Radiologists increasingly performing central venous procedures

Central venous procedures--traditionally the domain of surgeons and anesthesiologists--increasingly are being performed by radiologists, according to a Harvey L. Neiman Health Policy Institute study published online in the Journal of the American College of Radiology.

In the article, the researchers examined Medicare claims data from 1992 to 2011 for procedures involving central venous catheters and long-term central venous medical devices. They determined that in those two decades, radiology increased from 0.4 percent in 1992 to 32.6 percent in 2011 as the dominant provider group for temporary central venous catheters, exceeding anesthesiology (which decreased from 37 percent to 22 percent) and surgery (which decreased from 30.4 percent to 11.7 percent).

While surgery continues to dominate in the placement and explanation of long-term central venous medical devices (50.4 percent and 47.7 percent), radiology's role has "grown enormously" from 0.7 percent to 37.6 percent and 0.2 percent to 28.6 percent respectively.

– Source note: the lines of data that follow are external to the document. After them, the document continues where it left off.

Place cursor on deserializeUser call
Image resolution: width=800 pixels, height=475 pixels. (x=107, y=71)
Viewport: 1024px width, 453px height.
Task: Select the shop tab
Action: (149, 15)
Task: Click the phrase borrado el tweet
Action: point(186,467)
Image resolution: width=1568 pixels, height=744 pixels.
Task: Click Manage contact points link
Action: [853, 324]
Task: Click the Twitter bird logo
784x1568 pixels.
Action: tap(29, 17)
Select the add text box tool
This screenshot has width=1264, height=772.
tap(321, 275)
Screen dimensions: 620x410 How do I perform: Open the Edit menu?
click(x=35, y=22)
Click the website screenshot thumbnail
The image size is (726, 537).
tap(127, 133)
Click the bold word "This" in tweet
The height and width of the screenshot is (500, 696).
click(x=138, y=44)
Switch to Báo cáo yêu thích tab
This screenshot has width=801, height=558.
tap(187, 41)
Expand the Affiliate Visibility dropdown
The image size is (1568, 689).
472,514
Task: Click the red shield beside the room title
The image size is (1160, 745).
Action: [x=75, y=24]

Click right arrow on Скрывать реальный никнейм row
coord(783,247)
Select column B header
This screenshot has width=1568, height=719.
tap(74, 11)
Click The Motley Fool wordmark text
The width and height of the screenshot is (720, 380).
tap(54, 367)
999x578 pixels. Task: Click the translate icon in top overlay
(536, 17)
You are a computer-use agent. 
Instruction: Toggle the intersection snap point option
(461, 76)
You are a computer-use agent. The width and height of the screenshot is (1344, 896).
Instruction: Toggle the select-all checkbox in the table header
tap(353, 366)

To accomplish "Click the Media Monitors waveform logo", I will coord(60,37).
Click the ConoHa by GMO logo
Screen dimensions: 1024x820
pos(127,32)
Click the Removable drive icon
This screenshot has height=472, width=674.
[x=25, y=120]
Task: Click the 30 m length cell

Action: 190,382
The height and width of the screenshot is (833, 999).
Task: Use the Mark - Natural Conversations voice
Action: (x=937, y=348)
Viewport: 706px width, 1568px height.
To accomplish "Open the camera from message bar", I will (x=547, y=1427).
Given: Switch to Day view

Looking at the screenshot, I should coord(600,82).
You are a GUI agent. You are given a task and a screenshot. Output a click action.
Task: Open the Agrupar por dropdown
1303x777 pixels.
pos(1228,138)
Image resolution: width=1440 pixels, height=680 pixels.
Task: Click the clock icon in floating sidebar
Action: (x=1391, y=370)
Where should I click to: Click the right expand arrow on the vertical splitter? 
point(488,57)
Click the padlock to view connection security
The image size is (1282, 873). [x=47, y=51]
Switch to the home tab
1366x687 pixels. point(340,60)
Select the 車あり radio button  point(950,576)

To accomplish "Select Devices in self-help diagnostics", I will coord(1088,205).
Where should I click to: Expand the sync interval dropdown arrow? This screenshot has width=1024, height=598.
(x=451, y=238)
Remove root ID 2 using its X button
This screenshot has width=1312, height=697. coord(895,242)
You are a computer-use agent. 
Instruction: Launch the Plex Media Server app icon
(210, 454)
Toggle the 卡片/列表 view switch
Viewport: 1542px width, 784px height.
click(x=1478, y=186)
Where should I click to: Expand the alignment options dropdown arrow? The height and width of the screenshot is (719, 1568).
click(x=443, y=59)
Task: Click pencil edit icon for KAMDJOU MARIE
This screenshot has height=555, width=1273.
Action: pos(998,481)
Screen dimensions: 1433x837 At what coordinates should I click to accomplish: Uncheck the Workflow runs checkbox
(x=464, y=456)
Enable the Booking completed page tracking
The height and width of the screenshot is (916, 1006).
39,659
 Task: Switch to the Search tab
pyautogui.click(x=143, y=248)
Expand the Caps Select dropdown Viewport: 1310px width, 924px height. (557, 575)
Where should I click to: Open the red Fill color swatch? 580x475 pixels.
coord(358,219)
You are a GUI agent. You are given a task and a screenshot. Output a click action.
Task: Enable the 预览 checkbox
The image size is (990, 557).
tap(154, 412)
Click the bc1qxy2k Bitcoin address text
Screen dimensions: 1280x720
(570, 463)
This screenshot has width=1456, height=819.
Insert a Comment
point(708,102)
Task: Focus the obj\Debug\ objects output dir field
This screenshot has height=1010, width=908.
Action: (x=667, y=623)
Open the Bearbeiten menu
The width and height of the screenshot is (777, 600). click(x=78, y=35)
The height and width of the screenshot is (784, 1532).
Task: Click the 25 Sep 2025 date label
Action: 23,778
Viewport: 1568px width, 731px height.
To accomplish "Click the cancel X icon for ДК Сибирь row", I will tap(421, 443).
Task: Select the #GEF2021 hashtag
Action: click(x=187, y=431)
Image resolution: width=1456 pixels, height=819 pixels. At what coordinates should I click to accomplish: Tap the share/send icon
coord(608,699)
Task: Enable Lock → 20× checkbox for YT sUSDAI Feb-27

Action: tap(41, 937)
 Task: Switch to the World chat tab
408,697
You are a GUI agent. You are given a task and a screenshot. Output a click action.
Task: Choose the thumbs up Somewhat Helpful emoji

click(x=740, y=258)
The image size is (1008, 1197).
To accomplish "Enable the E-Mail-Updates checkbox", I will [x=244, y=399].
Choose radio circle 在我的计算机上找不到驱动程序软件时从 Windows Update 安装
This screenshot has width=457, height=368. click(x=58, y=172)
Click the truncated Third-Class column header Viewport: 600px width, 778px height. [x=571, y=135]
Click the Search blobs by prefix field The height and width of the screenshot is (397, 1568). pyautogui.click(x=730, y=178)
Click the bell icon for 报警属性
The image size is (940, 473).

According to the authors, the inpatient hospital remains the primary site for temporary central venous access procedures, while the placement of long-term central venous access devices increasingly has shifted from the inpatient to hospital outpatient setting. "In all hospital settings combined, radiologists place approximately half of all tunneled catheters and three-quarters [of] all peripherally inserted central catheters," the authors said.

"This research should prompt health system leaders and administrators to re-evaluate the role of radiology departments in hospitals," Neiman Institute CEO and FierceHealthIT Editorial Advisory Board member Richard Duszak, M.D., the paper's lead author, said in a statement. "We're seeing more radiology practices being displaced from long-standing hospital relationships because administrators think they can outsource all of their radiology needs. National data tells us, though, that radiologists are being relied upon with increasing frequency in the hospital setting to perform central venous procedures."

Danny R. Hughes, Ph.D., another of the study's authors, said that the study "verifies a significant transition in the way central venous procedures are being handled in U.S. hospitals.

"Surgeons are stepping away from these functions and radiologists are filling the need," Hughes said. "This tells us there is a direct tie between health policy and hospital administration decisions concerning radiology and patient access to these critical healthcare services."